At 09:27 on a Monday morning, a call handler at West Mercia's Operations and Communications Centre receives one of the most chilling calls of her career. A man named Chris Hemming tells her he has just stabbed his ex-partner, Cheryl McKenna, to death in her bed at their Redditch home. Officers arrive within minutes and arrest him. Cheryl, 44, is found dead upstairs. Her 18-year-old daughter Lauren is unharmed in her bedroom, having slept through the attack.
DCI Gareth Lougher leads Operation Trool with a team of 30 detectives and specialists. The killing is not in question, after Hemming himself confessed to the killing on the call. But Gareth knows that establishing exactly what happened, and why, could be critical to the charge Hemming faces and the sentence he ultimately receives.
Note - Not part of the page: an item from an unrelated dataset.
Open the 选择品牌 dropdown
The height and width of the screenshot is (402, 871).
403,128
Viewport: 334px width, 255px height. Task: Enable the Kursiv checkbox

The forensic examination of the scene offers some early clues: the knife was found in two pieces, the blood evidence suggests a sustained and violent attack, and Cheryl’s bloodstained phone recovered from the kitchen is believed to be the one Hemming used to make his 999 call.
When detectives review the 999 call, they are struck by Hemming's composure. Rather than showing distress, he asks to hang up so he can call his employer to report his absence. DCI Lougher notes this as the behaviour of someone thinking rationally in the immediate aftermath of the killing.
Hemming gives no comment in both interviews and refuses to provide the PIN to his phone. But detectives are building their case without him. Cheryl's daughter describes a household that had become increasingly tense over two years, with arguments about money, the relationship breakdown, and Hemming's growing jealousy over Cheryl's new relationship. She recalls Hemming saying, on more than one occasion, that he felt like killing her mum.
When officers locate body-worn camera footage from a domestic incident four months earlier, they see Hemming is already aware that the relationship was over and that Cheryl had been spending time with someone else. And when forensic software bypasses the PIN on his phone, they find something striking: a note written just six hours before Cheryl's death, in which Hemming describes his rage at being left, and writes that the loss would have been better if she had simply died.
The discovery of a possible tracking device raises further questions about whether Hemming had been monitoring Cheryl's movements in the weeks before he killed her.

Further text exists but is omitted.